> **Task item**
Every entry needs to be repeated exactly, with nothing left out.

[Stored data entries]
──────────────────────────────

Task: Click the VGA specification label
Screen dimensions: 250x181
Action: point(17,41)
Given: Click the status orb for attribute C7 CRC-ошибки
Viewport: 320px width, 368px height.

──────────────────────────────

> **Solution to this problem**
Task: Click the VGA specification label
Screen dimensions: 250x181
Action: point(17,41)
Given: Click the status orb for attribute C7 CRC-ошибки
Viewport: 320px width, 368px height.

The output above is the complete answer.